- Died: 1641
- Occupation: Printer

= Thomas Cotes =

English printer (died 1641)

Thomas Cotes (died 1641) was a London printer of the Jacobean and Caroline eras, best remembered for printing the Second Folio edition of Shakespeare's plays in 1632.

==Life and work==
Thomas Cotes became a "freeman" (a full member) of the Stationers Company on 6 January 1606; he was a former apprentice of William Jaggard, who would print the First Folio with his son Isaac. Cotes ran his own printing shop from 1620 to 1641; from 1635 on, he was in partnership with his brother Richard Cotes (died 1653). Their shop was in the Barbican in Aldersgate Street. (Their sister Jane was married to another printer, Robert Ibbitson.) On 19 June 1627, Thomas Cotes acquired the business and copyrights of Isaac Jaggard, son and heir of William Jaggard, from Jaggard's widow Dorothy.

A royal decree of 1637 named Thomas Cotes one of the twenty Master Printers of the Stationers Company.

==Drama==
In his substantial career, Cotes was a major producer of play texts of English Renaissance drama. He printed the first quarto of The Two Noble Kinsmen (1634) for publisher John Waterson, and the second edition of Fletcher's The Faithful Shepherdess (1629) for Richard Meighen, who was one of the partners in the Second Folio syndicate. He printed more than a dozen plays for Andrew Crooke and William Cooke, including many by James Shirley; he printed Pathomachia for Francis Constable. His quartos of Pericles, Prince of Tyre (1635) and The Bloody Banquet (1639) were rare instances in which Cotes functioned as both publisher and printer. In an age when the two functions were often separate, Cotes largely confined himself to printing, and left publishing to booksellers like Meighen, Crooke and Cooke, and others.

==Other works==
Cotes worked on poetry, printing John Taylor the Water Poet's Wit and Mirth (1629) for James Boler, and James Day's A New Spring of Divine Poetry and Thomas Jordan's Poetical Varieties (both 1637), both for Humphrey Blunden. Most notably in this area, Cotes printed John Benson's important 1640 edition of Shakespeare's Poems. Cotes produced books on heraldry; religious and polemical works, by William Prynne, Hugh Latimer, ‘The Threefold Supper of Christ in the night that he was betrayed’ by Edward Kellett (1641), and other works; and a large share of ephemera and now-forgotten items – like The Book of Merry Riddles (1629), Wine, Beer, Ale and Tobacco (1630), and Robin Goodfellow, His Mad Pranks and Merry Jests (1640).

==Later years==
During his later years, Thomas Cotes served as the clerk of his London parish, St. Giles without Cripplegate; as such, he was a member of their guild, the Parish Clerks' Company. That guild maintained its own printing press, for issuing bills of mortality. (The Stuart regime was serious about security and censorship: the parish clerks' printing press was kept in a triple-locked room.) Thomas Cotes served as the clerks' printer from 1636 until his death in 1641. Thereafter the clerks' printing was done by brother Richard Cotes, who in turn was followed by Ellen or Ellinor Cotes, Richard's widow.

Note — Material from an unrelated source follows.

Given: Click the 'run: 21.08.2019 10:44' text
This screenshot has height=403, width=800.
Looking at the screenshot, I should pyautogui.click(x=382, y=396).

Thomas Cotes was survived by two sons, James and Thomas. The exact date of his death is not recorded; he was buried on 15 July 1641. His last will and testament was signed on 22 June 1641 and probated on 19 July the same year. His will assigned full rights to their business to brother Richard, the surviving partner, in return for a payment of £100.